5. Tein (çayda bulunur) ve kafein gibi kimyasal maddeler kalp atışını hızlandırır.

6. Vücut sıcaklığının düşmesi, hücreler arasında aşırı miktarda potasyumun bulunması ve kalsiyum eksikliği kalbin çalışmasını yavaşlatır.

Büyük Tansiyon, kalbin kanı pompalaması sırasında atardamar duvarına yaptığı basınçtır.

Küçük Tansiyon, Kalbin gevşeme anında atyardamar duvarına yaptığı basınca denir.

Kalp kapakçıklarının yapısı doğuştan yada sonradan bozuk kan kulakçıklara doğru geri dönebilir. Bu duruma Kalp Üfürümü denir.

Image

Kan Damarları

İnsan dolaşım sisteminde; atardamarlar, toplardamarlar ve kılcal damarlar olmak üzere üç çeşit kan damarı vardır.

Atardamarlar

1. Kanı vücuda dağıtan damarlardır. Atardamarlar genellikle kan sağladığı organa göre adlandırılır. Örneğin mideye kan getiren damara mide atardamarı, karaciğere kan getiren damara karaciğer atardamarı denir.

2. Akciğer atardamarı dışında kalanlar oksijen bakımından zengin (temiz) kan taşır.

3. Atardamarların duvarı, dışta Lifli Bağ Doku, orta kısmında elastik lifler içeren düz kaslar ve en içte ise Endotel denilen tek sıralı yassı epitelden oluşur. Düz kas tabakasındaki fazlaca elastik lifler damarın yüksek basınçtan zarar görmesini engeller.

4. Atardamarlardaki kan hareketi; karıncıkların kasılması, düz kasların kasılması ve yer çekimi ile sağlanır.

Image

Kılcal Damarlar

  1. Atardamarlar ile toplardamarlar arasında bulunan tek katlı yassı epitelden (endotel tabakası) oluşan kan damarlarıdır.
  2. Kan ile doku hücreleri arasındaki bütün madde alışverişleri kılcal damarlardan yapılır.
  3. Atardamarlardaki kan, kılcal damarlara geçtiğinde kan akış hızı yavaşlar. Yavaş akan kan sayesinde kan ile hücreler arasında madde alışverişi gerçekleşebilir.

Image

Toplardamarlar

1. Kanı kalbe getiren damarlardır. Akciğer toplardamarı dışındakiler oksijen bakımından fakir (kirli) kan taşır.

2. Duvarı lifli bağ doku, düz kas ve endotel olmak üzere üç tabakadan meydana gelir. Atardamarlardan farklı olarak, dış tabakada bağ doku lifleri az, düz kas tabakası incedir.
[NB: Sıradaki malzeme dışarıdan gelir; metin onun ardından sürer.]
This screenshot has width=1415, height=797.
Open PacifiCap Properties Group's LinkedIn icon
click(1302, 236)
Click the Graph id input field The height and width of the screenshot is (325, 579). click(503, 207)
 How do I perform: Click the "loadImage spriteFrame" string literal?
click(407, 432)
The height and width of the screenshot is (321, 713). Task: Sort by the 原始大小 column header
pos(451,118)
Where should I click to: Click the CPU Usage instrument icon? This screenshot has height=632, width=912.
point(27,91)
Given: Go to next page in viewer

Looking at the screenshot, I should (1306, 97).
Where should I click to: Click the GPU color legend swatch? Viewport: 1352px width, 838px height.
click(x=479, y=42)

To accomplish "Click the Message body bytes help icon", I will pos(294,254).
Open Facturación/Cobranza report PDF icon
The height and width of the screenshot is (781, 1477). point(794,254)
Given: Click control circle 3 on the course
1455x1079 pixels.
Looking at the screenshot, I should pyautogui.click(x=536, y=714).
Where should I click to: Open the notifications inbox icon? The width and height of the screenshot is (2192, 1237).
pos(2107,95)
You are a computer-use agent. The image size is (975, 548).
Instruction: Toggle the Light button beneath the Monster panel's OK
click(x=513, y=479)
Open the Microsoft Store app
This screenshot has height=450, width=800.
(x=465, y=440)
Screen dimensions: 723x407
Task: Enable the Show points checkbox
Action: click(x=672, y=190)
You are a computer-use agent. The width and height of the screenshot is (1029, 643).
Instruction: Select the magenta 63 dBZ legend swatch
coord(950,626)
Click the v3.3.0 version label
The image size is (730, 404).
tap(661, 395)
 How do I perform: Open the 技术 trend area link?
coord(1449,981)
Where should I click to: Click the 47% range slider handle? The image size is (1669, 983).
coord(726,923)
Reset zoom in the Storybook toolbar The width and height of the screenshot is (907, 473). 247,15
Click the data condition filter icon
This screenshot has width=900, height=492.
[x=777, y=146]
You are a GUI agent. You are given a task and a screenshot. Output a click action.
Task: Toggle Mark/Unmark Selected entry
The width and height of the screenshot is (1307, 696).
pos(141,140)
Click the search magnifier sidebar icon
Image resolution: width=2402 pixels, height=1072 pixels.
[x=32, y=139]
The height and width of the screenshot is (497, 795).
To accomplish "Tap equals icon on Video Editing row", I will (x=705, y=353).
3. Kanın hareketi; kulakçıkların gevşemesiyle oluşan negatif emme basıncı, iskelet ve düz kasların kasılması, nefes alma sırasında göğüs boşluğundaki basınç değişimi ve yer çekimi (kalpten yüksekte bulunan toplardamarlarda) ile sağlanır.

4. Vücudun alt kısmından gelen toplardamarlarda kanın geriye akmasını engelleyen kapakçıklar vardır. Kapakçıklar kanın kalbe doğru akmasını kolaylaştırır.

Dikkat!!!

  • Toplardamarlar en fazla gerilme yeteneğine sahiptir.
  • Bu yüzden gerektiğinde dolaşımın başka bir yerinde kullanılmak üzere büyük miktarda kan toplardamarlarda depolanabilir.
  • Vücudun sağ ve solundan gelen toplardamarlar birleşerek üst ve alt ana toplardamar olarak kalbe girer.
  • Bu birleşme yerinde toplardamarın içindeki kan basıncı sıfır olur.

Image

Damarlarda Bazı Değerlerin Değişimi

  1. Kan basıncı atardamarlardan toplardamarlara doğru belirli bir değere kadar azalır.
  2. Atardamarlar taşıdıkları kanı çok sayıda kılcal damara dağıttığı için kılcal damarlardaki kan akış hızı yavaşlar.
  3. Kan akış hızı daha sonra toplardamarda bir miktar artar.

Image

Dikkat!!!

  • Kılcal damarların vücutta kapladığı alan atardamara ve toplardamara göre daha fazladır.
  • Bundan dolayı damarların vücuttaki toplam kesit alanları dikkate alındığında kılcal damarların toplam kesit alanı toplardamarlardan, toplardamarların kesit alanı da atardamarlardan fazladır.

Image

Kanın Vücutta Dolaşımı

İnsanda kan dolaşımı, küçük ve büyük kan dolaşımı olarak ikiye ayrılır

Büyük Kan Dolaşımı

  • Temiz kanın Sol Karıncıktan Aorta pompalanmasıyla başlar.
  • Aortun çok sayıda atardamara ayrılmasıyla vücut organlarına temiz kan ulaştırılır.
  • Vücut organlarında kirlenen kan üst ve alt ana toplardamarlarla kalbin Sağ Kulakçığına getirilir.
  • Küçük kan dolaşımında amaç kanın oksi,jen bakımından zenginleştirilmesini sağlamaktır.
  • Büyük dolaşım ise akciğer dışında kalan dokuların oksijen ve besin ihtiyacını karşılar.
  • Ayrıca organlarda oluşan metabolik atıkları uzaklaştırır.

Image

Küçük Kan Dolaşımı

  • Sağ Karıncıktaki kanın akciğer atardamarına pompalanmasıyla küçük dolaşım başlar.
  • Kirli kan akciğerlerde temizlendikten sonra akciğer toplardamarıyla kalbin Sol Kulakçığına getirilir.

Image

Starling Hipotezi

  • Kan ile doku sıvısı arasındaki alışverişin osmotik basınç ve kan basıncı ilişkisiyle açıklanması Starling Hipotezi olarak bilinir.
  • Kan ile hücreler arasındaki madde alışverişi, doku sıvısı aracılığıyla gerçekleşir.
  • Kılcalların atardamar ucunda kan basıncı yüksek (yaklaşık 40 mmHg) toplardamar ucunda ise düşüktür (yaklaşık 15 mmHg).
  • Kanın kılcal damarların içindeki proteinlerden kaynaklanan ozmotik basıncı damar boyunca sabittir (25 mmHg)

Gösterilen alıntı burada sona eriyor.